◆ **WHAT YOU HAVE TO DO**:
Revise the data below by replacing "The width and height of the screenshot is" with "The screenshot's width and height are" wherever it occurs, leaving everything else unchanged.

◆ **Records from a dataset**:
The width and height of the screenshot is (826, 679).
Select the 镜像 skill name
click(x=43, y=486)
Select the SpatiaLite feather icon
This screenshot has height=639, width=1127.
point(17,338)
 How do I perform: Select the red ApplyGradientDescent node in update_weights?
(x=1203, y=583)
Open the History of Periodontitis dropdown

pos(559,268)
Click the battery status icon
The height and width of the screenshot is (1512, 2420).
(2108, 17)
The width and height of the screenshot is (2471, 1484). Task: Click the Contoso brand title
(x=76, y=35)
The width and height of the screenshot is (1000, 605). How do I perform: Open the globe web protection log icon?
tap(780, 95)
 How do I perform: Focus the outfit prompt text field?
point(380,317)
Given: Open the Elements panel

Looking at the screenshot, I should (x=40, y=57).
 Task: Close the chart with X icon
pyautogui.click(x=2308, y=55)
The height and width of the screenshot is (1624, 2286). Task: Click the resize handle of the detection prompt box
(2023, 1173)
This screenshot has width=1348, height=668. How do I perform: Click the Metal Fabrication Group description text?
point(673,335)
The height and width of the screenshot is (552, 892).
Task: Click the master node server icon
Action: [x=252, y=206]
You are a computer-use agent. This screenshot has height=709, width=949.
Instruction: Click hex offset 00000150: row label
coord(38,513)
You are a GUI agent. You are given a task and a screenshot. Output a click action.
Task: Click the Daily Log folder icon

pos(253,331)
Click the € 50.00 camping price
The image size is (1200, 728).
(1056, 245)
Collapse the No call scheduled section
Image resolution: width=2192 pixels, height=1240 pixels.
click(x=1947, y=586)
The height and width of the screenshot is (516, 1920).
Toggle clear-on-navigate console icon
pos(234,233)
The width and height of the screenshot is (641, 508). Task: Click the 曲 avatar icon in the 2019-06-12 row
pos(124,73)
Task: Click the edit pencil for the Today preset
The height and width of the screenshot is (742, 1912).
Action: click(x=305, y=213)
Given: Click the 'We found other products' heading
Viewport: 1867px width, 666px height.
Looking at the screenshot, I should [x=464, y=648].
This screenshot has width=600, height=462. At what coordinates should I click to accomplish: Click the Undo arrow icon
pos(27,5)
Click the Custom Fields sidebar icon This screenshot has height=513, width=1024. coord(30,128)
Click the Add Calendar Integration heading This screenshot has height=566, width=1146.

◆ **SOLUTION TO THIS EXERCISE**:
The screenshot's width and height are (826, 679).
Select the 镜像 skill name
click(x=43, y=486)
Select the SpatiaLite feather icon
This screenshot has height=639, width=1127.
point(17,338)
 How do I perform: Select the red ApplyGradientDescent node in update_weights?
(x=1203, y=583)
Open the History of Periodontitis dropdown

pos(559,268)
Click the battery status icon
The height and width of the screenshot is (1512, 2420).
(2108, 17)
The screenshot's width and height are (2471, 1484). Task: Click the Contoso brand title
(x=76, y=35)
The screenshot's width and height are (1000, 605). How do I perform: Open the globe web protection log icon?
tap(780, 95)
 How do I perform: Focus the outfit prompt text field?
point(380,317)
Given: Open the Elements panel

Looking at the screenshot, I should (x=40, y=57).
 Task: Close the chart with X icon
pyautogui.click(x=2308, y=55)
The height and width of the screenshot is (1624, 2286). Task: Click the resize handle of the detection prompt box
(2023, 1173)
This screenshot has width=1348, height=668. How do I perform: Click the Metal Fabrication Group description text?
point(673,335)
The height and width of the screenshot is (552, 892).
Task: Click the master node server icon
Action: [x=252, y=206]
You are a computer-use agent. This screenshot has height=709, width=949.
Instruction: Click hex offset 00000150: row label
coord(38,513)
You are a GUI agent. You are given a task and a screenshot. Output a click action.
Task: Click the Daily Log folder icon

pos(253,331)
Click the € 50.00 camping price
The image size is (1200, 728).
(1056, 245)
Collapse the No call scheduled section
Image resolution: width=2192 pixels, height=1240 pixels.
click(x=1947, y=586)
The height and width of the screenshot is (516, 1920).
Toggle clear-on-navigate console icon
pos(234,233)
The screenshot's width and height are (641, 508). Task: Click the 曲 avatar icon in the 2019-06-12 row
pos(124,73)
Task: Click the edit pencil for the Today preset
The height and width of the screenshot is (742, 1912).
Action: click(x=305, y=213)
Given: Click the 'We found other products' heading
Viewport: 1867px width, 666px height.
Looking at the screenshot, I should [x=464, y=648].
This screenshot has width=600, height=462. At what coordinates should I click to accomplish: Click the Undo arrow icon
pos(27,5)
Click the Custom Fields sidebar icon This screenshot has height=513, width=1024. coord(30,128)
Click the Add Calendar Integration heading This screenshot has height=566, width=1146.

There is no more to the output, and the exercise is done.